[RECORDS PROVIDED — start]

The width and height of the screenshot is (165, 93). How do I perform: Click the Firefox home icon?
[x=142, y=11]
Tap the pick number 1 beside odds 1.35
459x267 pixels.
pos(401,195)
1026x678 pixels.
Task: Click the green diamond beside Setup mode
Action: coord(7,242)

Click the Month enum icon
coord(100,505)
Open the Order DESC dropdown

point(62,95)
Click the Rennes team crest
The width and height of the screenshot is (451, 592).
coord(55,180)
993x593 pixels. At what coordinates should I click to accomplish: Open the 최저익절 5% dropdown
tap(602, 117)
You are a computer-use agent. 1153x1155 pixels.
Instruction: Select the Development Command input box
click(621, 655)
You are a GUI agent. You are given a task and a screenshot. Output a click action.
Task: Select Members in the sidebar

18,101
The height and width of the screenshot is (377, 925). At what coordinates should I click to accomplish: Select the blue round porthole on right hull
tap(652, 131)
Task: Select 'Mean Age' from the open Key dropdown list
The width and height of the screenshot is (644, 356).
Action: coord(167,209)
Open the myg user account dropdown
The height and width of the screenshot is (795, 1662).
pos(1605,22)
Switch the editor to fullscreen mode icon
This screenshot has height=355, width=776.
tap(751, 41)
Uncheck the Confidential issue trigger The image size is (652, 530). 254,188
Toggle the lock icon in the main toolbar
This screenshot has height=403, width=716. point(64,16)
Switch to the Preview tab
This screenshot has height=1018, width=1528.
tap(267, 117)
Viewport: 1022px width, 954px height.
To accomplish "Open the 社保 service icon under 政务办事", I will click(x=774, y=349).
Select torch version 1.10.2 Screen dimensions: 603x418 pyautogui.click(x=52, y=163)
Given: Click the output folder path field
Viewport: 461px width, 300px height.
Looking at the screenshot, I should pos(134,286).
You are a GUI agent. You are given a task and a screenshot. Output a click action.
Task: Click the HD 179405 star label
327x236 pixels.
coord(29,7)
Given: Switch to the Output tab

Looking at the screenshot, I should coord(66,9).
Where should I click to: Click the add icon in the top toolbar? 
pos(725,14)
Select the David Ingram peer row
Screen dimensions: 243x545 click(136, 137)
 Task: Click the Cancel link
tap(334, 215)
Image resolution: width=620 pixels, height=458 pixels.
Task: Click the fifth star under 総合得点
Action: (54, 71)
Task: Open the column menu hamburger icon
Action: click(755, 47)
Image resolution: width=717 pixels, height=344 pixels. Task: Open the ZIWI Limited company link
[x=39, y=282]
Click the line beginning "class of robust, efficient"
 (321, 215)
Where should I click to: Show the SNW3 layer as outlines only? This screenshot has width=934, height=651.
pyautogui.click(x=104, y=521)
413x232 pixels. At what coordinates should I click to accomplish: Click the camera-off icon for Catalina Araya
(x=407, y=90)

[RECORDS PROVIDED — finish]

_YOUR OBJECTIVE_
Each line in the data is to be written out precisely.

_TASK RESULT_
The width and height of the screenshot is (165, 93). How do I perform: Click the Firefox home icon?
[x=142, y=11]
Tap the pick number 1 beside odds 1.35
459x267 pixels.
pos(401,195)
1026x678 pixels.
Task: Click the green diamond beside Setup mode
Action: coord(7,242)

Click the Month enum icon
coord(100,505)
Open the Order DESC dropdown

point(62,95)
Click the Rennes team crest
The width and height of the screenshot is (451, 592).
coord(55,180)
993x593 pixels. At what coordinates should I click to accomplish: Open the 최저익절 5% dropdown
tap(602, 117)
You are a computer-use agent. 1153x1155 pixels.
Instruction: Select the Development Command input box
click(621, 655)
You are a GUI agent. You are given a task and a screenshot. Output a click action.
Task: Select Members in the sidebar

18,101
The height and width of the screenshot is (377, 925). At what coordinates should I click to accomplish: Select the blue round porthole on right hull
tap(652, 131)
Task: Select 'Mean Age' from the open Key dropdown list
The width and height of the screenshot is (644, 356).
Action: coord(167,209)
Open the myg user account dropdown
The height and width of the screenshot is (795, 1662).
pos(1605,22)
Switch the editor to fullscreen mode icon
This screenshot has height=355, width=776.
tap(751, 41)
Uncheck the Confidential issue trigger The image size is (652, 530). 254,188
Toggle the lock icon in the main toolbar
This screenshot has height=403, width=716. point(64,16)
Switch to the Preview tab
This screenshot has height=1018, width=1528.
tap(267, 117)
Viewport: 1022px width, 954px height.
To accomplish "Open the 社保 service icon under 政务办事", I will click(x=774, y=349).
Select torch version 1.10.2 Screen dimensions: 603x418 pyautogui.click(x=52, y=163)
Given: Click the output folder path field
Viewport: 461px width, 300px height.
Looking at the screenshot, I should pos(134,286).
You are a GUI agent. You are given a task and a screenshot. Output a click action.
Task: Click the HD 179405 star label
327x236 pixels.
coord(29,7)
Given: Switch to the Output tab

Looking at the screenshot, I should coord(66,9).
Where should I click to: Click the add icon in the top toolbar? 
pos(725,14)
Select the David Ingram peer row
Screen dimensions: 243x545 click(136, 137)
 Task: Click the Cancel link
tap(334, 215)
Image resolution: width=620 pixels, height=458 pixels.
Task: Click the fifth star under 総合得点
Action: (54, 71)
Task: Open the column menu hamburger icon
Action: click(755, 47)
Image resolution: width=717 pixels, height=344 pixels. Task: Open the ZIWI Limited company link
[x=39, y=282]
Click the line beginning "class of robust, efficient"
 (321, 215)
Where should I click to: Show the SNW3 layer as outlines only? This screenshot has width=934, height=651.
pyautogui.click(x=104, y=521)
413x232 pixels. At what coordinates should I click to accomplish: Click the camera-off icon for Catalina Araya
(x=407, y=90)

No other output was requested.